◆ INSTRUCTIONS TO FOLLOW ◆
A verbatim reproduction of the lines below, from the line containing "DIY Projects (176, 2273)" through the line containing "About Us (37, 2538)", both ends included, is the whole required output.

************

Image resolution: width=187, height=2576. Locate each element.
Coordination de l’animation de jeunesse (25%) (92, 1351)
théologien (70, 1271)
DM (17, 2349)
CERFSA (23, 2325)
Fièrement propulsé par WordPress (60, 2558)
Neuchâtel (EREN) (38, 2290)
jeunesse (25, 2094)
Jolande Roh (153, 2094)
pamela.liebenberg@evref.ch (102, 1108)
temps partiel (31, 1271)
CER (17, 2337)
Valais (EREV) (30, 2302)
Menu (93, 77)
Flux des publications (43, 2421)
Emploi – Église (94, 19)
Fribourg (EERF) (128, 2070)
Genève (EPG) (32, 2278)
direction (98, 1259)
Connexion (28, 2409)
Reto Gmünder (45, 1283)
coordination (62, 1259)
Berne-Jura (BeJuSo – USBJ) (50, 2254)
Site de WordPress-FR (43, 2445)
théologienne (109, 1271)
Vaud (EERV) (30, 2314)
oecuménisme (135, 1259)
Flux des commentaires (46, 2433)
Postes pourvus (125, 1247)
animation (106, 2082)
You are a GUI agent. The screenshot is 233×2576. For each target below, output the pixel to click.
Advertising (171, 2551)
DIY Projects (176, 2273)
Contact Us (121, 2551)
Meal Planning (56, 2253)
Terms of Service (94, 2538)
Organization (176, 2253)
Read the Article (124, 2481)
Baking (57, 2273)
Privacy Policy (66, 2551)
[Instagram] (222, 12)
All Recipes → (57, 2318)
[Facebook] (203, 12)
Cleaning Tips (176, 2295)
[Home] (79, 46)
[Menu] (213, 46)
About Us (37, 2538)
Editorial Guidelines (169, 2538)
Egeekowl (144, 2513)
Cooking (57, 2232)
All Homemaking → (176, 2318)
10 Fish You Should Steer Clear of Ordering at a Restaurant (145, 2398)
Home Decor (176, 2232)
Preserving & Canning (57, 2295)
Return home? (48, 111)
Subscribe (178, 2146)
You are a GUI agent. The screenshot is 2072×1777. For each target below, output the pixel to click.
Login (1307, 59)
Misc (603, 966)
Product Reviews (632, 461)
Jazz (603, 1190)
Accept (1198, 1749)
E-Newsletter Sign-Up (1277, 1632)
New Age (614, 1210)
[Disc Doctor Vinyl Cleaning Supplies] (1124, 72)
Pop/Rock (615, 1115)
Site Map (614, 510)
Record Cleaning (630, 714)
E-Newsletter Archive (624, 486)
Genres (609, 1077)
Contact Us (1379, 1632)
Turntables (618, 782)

************

◆ ANSWER SPACE ◆
DIY Projects (176, 2273)
Contact Us (121, 2551)
Meal Planning (56, 2253)
Terms of Service (94, 2538)
Organization (176, 2253)
Read the Article (124, 2481)
Baking (57, 2273)
Privacy Policy (66, 2551)
[Instagram] (222, 12)
All Recipes → (57, 2318)
[Facebook] (203, 12)
Cleaning Tips (176, 2295)
[Home] (79, 46)
[Menu] (213, 46)
About Us (37, 2538)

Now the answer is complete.